RECORDS FOR THE EXERCISE:
## Start

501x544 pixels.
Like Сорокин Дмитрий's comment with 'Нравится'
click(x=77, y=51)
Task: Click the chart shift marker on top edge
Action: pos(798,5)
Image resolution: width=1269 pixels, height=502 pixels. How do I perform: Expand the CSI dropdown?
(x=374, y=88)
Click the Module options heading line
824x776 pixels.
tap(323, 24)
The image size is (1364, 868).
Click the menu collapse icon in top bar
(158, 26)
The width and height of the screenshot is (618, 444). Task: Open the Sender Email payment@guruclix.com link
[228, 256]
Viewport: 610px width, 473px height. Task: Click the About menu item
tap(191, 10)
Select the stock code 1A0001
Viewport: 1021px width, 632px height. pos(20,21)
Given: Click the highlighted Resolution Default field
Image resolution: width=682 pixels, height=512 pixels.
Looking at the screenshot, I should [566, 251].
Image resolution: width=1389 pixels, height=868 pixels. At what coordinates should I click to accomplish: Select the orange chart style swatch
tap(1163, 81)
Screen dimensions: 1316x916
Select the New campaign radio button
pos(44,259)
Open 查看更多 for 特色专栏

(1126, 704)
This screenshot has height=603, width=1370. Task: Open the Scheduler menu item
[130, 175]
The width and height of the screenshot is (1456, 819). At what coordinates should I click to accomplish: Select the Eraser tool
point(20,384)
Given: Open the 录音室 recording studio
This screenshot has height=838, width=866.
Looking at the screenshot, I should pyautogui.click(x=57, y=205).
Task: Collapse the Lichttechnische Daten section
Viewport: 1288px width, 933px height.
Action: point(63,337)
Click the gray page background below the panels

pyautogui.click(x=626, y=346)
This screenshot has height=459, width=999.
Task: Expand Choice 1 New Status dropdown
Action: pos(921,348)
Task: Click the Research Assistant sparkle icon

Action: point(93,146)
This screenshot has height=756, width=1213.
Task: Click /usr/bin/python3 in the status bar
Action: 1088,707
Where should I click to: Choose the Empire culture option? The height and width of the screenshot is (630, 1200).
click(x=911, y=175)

## End

TASK PROMPT: Update all of the data above by replacing every "Image resolution" with "Display resolution" and leaving everything else unchanged.

SOLUTION TO THE PROBLEM:
501x544 pixels.
Like Сорокин Дмитрий's comment with 'Нравится'
click(x=77, y=51)
Task: Click the chart shift marker on top edge
Action: pos(798,5)
Display resolution: width=1269 pixels, height=502 pixels. How do I perform: Expand the CSI dropdown?
(x=374, y=88)
Click the Module options heading line
824x776 pixels.
tap(323, 24)
The image size is (1364, 868).
Click the menu collapse icon in top bar
(158, 26)
The width and height of the screenshot is (618, 444). Task: Open the Sender Email payment@guruclix.com link
[228, 256]
Viewport: 610px width, 473px height. Task: Click the About menu item
tap(191, 10)
Select the stock code 1A0001
Viewport: 1021px width, 632px height. pos(20,21)
Given: Click the highlighted Resolution Default field
Display resolution: width=682 pixels, height=512 pixels.
Looking at the screenshot, I should [566, 251].
Display resolution: width=1389 pixels, height=868 pixels. At what coordinates should I click to accomplish: Select the orange chart style swatch
tap(1163, 81)
Screen dimensions: 1316x916
Select the New campaign radio button
pos(44,259)
Open 查看更多 for 特色专栏

(1126, 704)
This screenshot has height=603, width=1370. Task: Open the Scheduler menu item
[130, 175]
The width and height of the screenshot is (1456, 819). At what coordinates should I click to accomplish: Select the Eraser tool
point(20,384)
Given: Open the 录音室 recording studio
This screenshot has height=838, width=866.
Looking at the screenshot, I should pyautogui.click(x=57, y=205).
Task: Collapse the Lichttechnische Daten section
Viewport: 1288px width, 933px height.
Action: point(63,337)
Click the gray page background below the panels

pyautogui.click(x=626, y=346)
This screenshot has height=459, width=999.
Task: Expand Choice 1 New Status dropdown
Action: pos(921,348)
Task: Click the Research Assistant sparkle icon

Action: point(93,146)
This screenshot has height=756, width=1213.
Task: Click /usr/bin/python3 in the status bar
Action: 1088,707
Where should I click to: Choose the Empire culture option? The height and width of the screenshot is (630, 1200).
click(x=911, y=175)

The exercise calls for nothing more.